CONSIGNES:
(A) Selon l'article sur la vente ambulante à Lagos, en quelle année Chinedu Okorafor s'est-il installé à Lagos ?
(B) Dans l'article sur la vente ambulante à Lagos, relevez tous les types de biens cités dans la phrase qui commence par « Les marchands ambulants vendent également ».
(C) Rédigez la suite de l'article sur la vente ambulante à Lagos, à partir de sa dernière phrase.

Par Aito Osemegbe Joseph Sales Manager chez Unilever || Key Account Management || ChannelManagement || Route to Market Development.
Article paru le 8 février 2020 sur Linkedin
Chinedu Okorafor a quitté son village dans l’est du Nigeria pour s’installer à Lagos en 2016. Lorsqu’il a pu s’offrir le bus de nuit, il pris la route pour Lagos, la ville de tous les possibles. À son arrivée, il a mille Naira en poche, un sac Bagco contenant deux jeans et deux chemises, et c’était tout ce qu’il possédait. Aujourd’hui, quatre ans après son arrivée à Lagos, Chinedu gagne près de un million de Naira par mois et ce grâce à la vente ambulante.
Ce qui pour moi n’était qu’au départ l’achat de snack à un vendeur ambulant ordinaire, s’est finalement transformé en une discussion approfondie sur la vente directe aux consommateurs au Nigéria.
Toutes les grandes agglomérations connaissent un trafic important, ce qui influence incontestablement les habitudes quotidiennes et la culture de ces villes. Pour Lagos, épicentre du commerce au Nigéria, la circulation intense détermine le rythme de vie et impacte l’organisation des déplacements des habitants. Mais le phénomène le plus amusant qu’offre les embouteillages à Lagos c’est cette impression de circuler dans un centre commercial. On y trouve un large éventail de produits, allant du plus indispensable au plus raffinés. Trente minutes dans la circulation et vous pourriez en ressortir avec un matelas gonflable et une pompe à air sur le siège arrière et les plats vides de votre déjeuner sur le siège passager. Les marchands ambulants vendent également des biens durables, des appareils électroniques, des vêtements, des accessoires et des livres.
Une étude réalisée par le Journal of Marketing and Consumer Research datant de 2015 montre qu’environ 41 % des vendeurs ambulants gagnent un revenu mensuel de plus de 200 000 N, tandis que les vendeurs les moins bien payés gagnent environ 20 000 N. C’est pourquoi l’histoire de Chinedu est particulièrement fascinante.
Comment est-il passé, en quatre ans, du revenu de 20 000 N du débutant moyen à 1 000 000 N ?

DONNÉES FOURNIES:
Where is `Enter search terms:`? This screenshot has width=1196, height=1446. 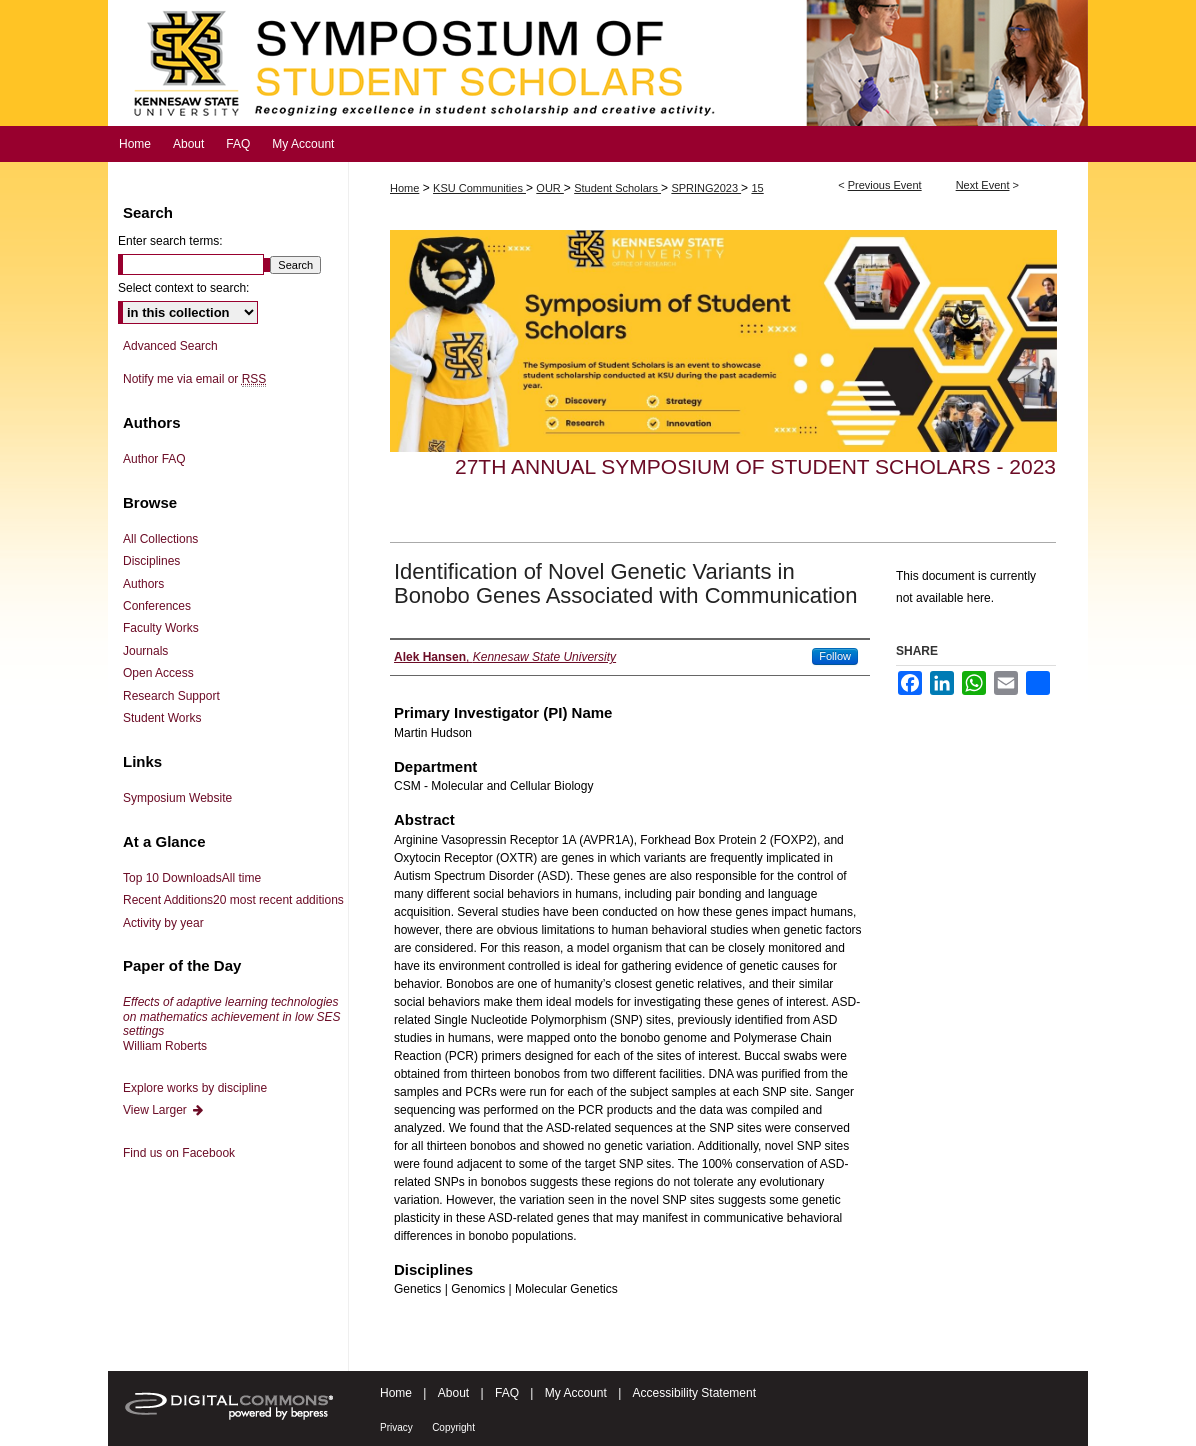
Enter search terms: is located at coordinates (170, 241).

RÉPONSES:
(A) En 2016.

(B) Biens durables, appareils électroniques, vêtements, accessoires, livres.

(C)
Chinedu, qui a tenu à me dire qu’il est maintenant un chef attitré dans son village, a fait une analyse des bénéfices avec moi. Au cours de son troisième mois de vente, il faisait un bénéfice de 5 N sur chaque unité de Gala (rouleau de saucisse emballée) qu’il vendait et réalisait une vente moyenne de 300 unités par jour, uniquement dans le trafic du Mile 2. Cela correspond à peu près à 40 000 N par mois, car Chinedu, comme beaucoup d’autres vendeurs ambulants, travaille le dimanche pendant un temps limité car il va à la messe, se repose et répond aux sollicitations téléphoniques qu’il a dû mettre en attente toute la semaine.
Au cours de son sixième mois d’activité, Chinedu a exploré les points de circulation les plus chauds de Lagos et a décidé de s’installer à Oshodi. Il a commencé à vendre 10 cartons par jour, soit plus du triple de ses ventes quotidiennes moyennes précédentes, et son revenu mensuel est passé à 150 000 N.
Pourtant, le grand saut s’est fait des mois plus tard, lorsque Chinedu est retourné dans son village pour Noël. Avec des centaines de jeunes sans emploi son histoire a fait le tour du village. Il n’est certes pas revenu avec un tas de voitures ou de billets de banque mais les jeunes, hommes et femmes, sont tombés amoureux de son aventure lagosienne. Il est reparti à Lagos avec douze jeunes d’entre-eux et comme les histoires populaires des disciples, ceux-ci l’ont adoré, se sont appuyés sur lui et l’ont laissé les guider. Avec eux, Chinedu a créé une société informelle de distribution. Il achetait des rouleaux de saucisses, en espèces, à des points de vente en gros, et les revendait aux douze, en dégageant 30% de profit. Cette relation avait un coût. En plus de leur offrir un rêve auquel aspirer, il payait leur logement et organisait régulièrement des dîners après une longue journée de course sur les routes de Lagos.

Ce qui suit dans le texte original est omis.